▸ TEXT BLOCK:

________

U of S | Mailing List Archive | alt-photo-process-l | Re: AtAttn Dick + All. re Clarification of Woodburytype,Photo Polymer

Re: AtAttn Dick + All. re Clarification of Woodburytype,Photo Polymer and Carbon Transfer.



Aniere was using the photopolymer to make both the matrix and the printing plate. The polymer was used to get a relief instead of the gelatin. He was not using as it was intended. And from this he made some prints directly from the polymer plate. No press was involved. BTW, Aniere is a great cook! (Ok, he's French, so that must be it!)

Woodbury was used primarily as a commercial photomechanical process. One could make 20 impressions from a gelatin matrix in lead and solder them up gang-wise to make a sheet of 20 4x5 on a 20x25 inch sheet and then cut them apart for tipping into books. My guess it was far too expensive a process to survive needing the press and all. Tipping in was not economical and other halftone processes were invented that allowed printing on the same page along with the type.

At issue though, is the fact that photomechanical is neither fish not fowl and seems to get ignored by photo historians because it's not "photography." Printmakers and their historians ignore it because it is "photography" and not really "art." I have book I am going to scan and republish in facsimile format called Horgan on Halftone (c. 1905) which is falling apart (all copies I seen are disentigrating and besides are also quite rare) since it was printed on awful wood pulp paper. It documents a dozen or more photomechanical processes which have since died out because they would not print more than a couple of thousand copies, however, enough for an artistic process. The descriptions of the process are terse and brief so some re-invention is needed. I am calling this my Dead Sea project.

________

▸ RECORD SET:
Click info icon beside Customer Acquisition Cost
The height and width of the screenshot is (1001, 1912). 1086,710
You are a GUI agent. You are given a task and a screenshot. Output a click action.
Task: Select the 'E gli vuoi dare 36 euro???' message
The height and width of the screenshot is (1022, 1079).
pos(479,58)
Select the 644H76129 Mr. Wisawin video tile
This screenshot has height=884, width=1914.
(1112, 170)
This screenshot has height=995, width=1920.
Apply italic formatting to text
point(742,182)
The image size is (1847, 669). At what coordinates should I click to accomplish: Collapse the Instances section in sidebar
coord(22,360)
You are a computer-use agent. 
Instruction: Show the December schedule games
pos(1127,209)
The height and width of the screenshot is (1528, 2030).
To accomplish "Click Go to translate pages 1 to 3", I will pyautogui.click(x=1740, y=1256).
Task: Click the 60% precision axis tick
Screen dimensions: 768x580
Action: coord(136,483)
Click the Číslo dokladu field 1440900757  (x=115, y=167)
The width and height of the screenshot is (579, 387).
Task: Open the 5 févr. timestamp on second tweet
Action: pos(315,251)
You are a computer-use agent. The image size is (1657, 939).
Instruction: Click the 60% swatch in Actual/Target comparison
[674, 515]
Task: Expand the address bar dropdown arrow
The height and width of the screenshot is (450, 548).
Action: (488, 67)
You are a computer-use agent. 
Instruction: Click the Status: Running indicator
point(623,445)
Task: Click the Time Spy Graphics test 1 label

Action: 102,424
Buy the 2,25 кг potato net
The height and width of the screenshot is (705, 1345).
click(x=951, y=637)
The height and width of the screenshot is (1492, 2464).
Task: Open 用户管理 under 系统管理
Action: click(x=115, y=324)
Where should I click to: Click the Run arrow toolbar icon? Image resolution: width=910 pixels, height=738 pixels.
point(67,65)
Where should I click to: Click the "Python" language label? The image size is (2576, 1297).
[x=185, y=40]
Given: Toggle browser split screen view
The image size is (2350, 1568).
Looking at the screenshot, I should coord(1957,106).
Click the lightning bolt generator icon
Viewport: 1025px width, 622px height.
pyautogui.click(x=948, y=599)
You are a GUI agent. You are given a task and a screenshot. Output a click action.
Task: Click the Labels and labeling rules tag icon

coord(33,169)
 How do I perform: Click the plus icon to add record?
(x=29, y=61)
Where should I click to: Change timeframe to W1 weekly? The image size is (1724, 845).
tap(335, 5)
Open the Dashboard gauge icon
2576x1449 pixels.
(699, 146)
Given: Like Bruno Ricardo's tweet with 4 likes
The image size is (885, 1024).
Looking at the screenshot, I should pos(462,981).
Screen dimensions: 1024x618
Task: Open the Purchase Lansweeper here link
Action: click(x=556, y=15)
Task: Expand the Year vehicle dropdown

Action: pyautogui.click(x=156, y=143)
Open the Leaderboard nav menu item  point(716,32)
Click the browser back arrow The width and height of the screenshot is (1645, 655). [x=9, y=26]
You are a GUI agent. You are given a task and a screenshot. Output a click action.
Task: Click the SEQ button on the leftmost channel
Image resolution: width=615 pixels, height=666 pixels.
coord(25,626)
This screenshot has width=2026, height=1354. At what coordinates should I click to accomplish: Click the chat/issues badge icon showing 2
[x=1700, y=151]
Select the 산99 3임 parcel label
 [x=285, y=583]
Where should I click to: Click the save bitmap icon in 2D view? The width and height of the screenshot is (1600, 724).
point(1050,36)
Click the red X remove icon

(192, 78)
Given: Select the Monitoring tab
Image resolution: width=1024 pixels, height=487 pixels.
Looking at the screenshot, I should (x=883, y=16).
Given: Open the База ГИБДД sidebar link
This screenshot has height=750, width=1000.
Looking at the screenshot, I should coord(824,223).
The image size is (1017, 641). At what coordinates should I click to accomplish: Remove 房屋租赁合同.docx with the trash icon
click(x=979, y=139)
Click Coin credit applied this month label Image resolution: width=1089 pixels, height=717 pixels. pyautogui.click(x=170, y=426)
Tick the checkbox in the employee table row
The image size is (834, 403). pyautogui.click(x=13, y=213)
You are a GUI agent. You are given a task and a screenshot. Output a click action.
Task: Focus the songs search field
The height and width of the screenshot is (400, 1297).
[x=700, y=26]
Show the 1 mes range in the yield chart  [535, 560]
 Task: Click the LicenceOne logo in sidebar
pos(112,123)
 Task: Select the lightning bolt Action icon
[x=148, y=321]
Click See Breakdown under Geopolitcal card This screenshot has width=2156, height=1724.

________

▸ TASKS TO COMPLETE:
(a) Shorten the paragraph of the Woodburytype post that starts "Woodbury was used primarily" and keep its main facts.
(b) Copy word for word the part of the Woodburytype post between "At issue though, is" and "Dead Sea project.", inclusive.
These items come from a separate source, not from the Woodburytype post.

▸ ANSWERS IN ORDER:
(a) Woodbury was mainly a commercial photomechanical process. Twenty lead impressions could be made from one gelatin matrix and soldered together to print twenty 4x5 images on a 20x25 inch sheet. The sheet was then cut apart so the images could be tipped into books. The writer guesses the process was too expensive to survive because it needed a press. Tipping in was not economical, and other halftone processes let images print on the same page as the type.

(b)
At issue though, is the fact that photomechanical is neither fish not fowl and seems to get ignored by photo historians because it's not "photography." Printmakers and their historians ignore it because it is "photography" and not really "art." I have book I am going to scan and republish in facsimile format called Horgan on Halftone (c. 1905) which is falling apart (all copies I seen are disentigrating and besides are also quite rare) since it was printed on awful wood pulp paper. It documents a dozen or more photomechanical processes which have since died out because they would not print more than a couple of thousand copies, however, enough for an artistic process. The descriptions of the process are terse and brief so some re-invention is needed. I am calling this my Dead Sea project.